November was just plain cold. Outdoor air temperatures were way below normal, hovering in the teens during the day and close to zero at night. The bees disappeared into the hives where they clustered together in a tight ball around the queen.

December has been warmer but cloudy, foggy, damp and drippy. It's normal for bees to take "cleansing flights" during winter months. They prefer to not poop in their hives and will slip outside on a sunny afternoon for quick trip to the ladies room. Unfortunately, we haven't seen the sun or the bees in weeks---until yesterday. Finally we had a few hours of sunshine and one of our hives took the opportunity to get outside.

This video is about one second long, but you get the idea. (Sorry that I'm not so clever with technology.) We'll be happy if even one hive survives the winter so that we can build and split with the hardy bees that make it. Replacing bees each spring is expensive---about $100 per hive---and we may not be able to justify the expense if they die each winter.
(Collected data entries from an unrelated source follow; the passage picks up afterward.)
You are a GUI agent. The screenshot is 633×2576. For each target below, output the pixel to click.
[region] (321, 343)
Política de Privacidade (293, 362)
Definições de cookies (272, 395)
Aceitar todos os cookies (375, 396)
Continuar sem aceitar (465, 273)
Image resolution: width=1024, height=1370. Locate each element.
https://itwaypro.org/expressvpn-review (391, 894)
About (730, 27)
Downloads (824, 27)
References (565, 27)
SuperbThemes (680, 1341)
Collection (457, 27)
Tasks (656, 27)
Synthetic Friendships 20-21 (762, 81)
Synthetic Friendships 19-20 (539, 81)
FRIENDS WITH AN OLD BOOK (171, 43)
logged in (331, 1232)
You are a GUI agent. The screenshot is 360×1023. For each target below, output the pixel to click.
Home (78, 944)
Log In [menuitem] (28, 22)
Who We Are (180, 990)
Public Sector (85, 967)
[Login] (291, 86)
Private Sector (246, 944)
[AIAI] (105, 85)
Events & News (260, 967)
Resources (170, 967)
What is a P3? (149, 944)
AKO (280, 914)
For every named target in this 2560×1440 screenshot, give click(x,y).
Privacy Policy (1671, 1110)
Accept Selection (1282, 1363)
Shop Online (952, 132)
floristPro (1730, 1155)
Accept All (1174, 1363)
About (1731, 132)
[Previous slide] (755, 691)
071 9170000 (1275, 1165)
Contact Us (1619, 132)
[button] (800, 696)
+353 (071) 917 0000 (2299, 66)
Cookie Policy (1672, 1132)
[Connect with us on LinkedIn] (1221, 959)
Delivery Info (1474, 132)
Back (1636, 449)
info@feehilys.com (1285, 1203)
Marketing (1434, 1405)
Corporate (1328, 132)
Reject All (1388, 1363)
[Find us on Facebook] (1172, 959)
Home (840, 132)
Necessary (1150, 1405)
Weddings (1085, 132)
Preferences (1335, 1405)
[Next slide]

So, at the risk of repeating myself endlessly, if you still use lawn chemicals, please reconsider. Chemicals weaken the bee population significantly. If the bees approach winter in a compromised state, they can't possibly survive. Pollination is tenuous these days, and without it, we all suffer. Backyard bees are better off than rural bees because foraging is more varied, but lawn chemicals are toxic. Remember that dandelions are bee food.

Meanwhile, we have a glimmer of hope that some of our bees are still alive!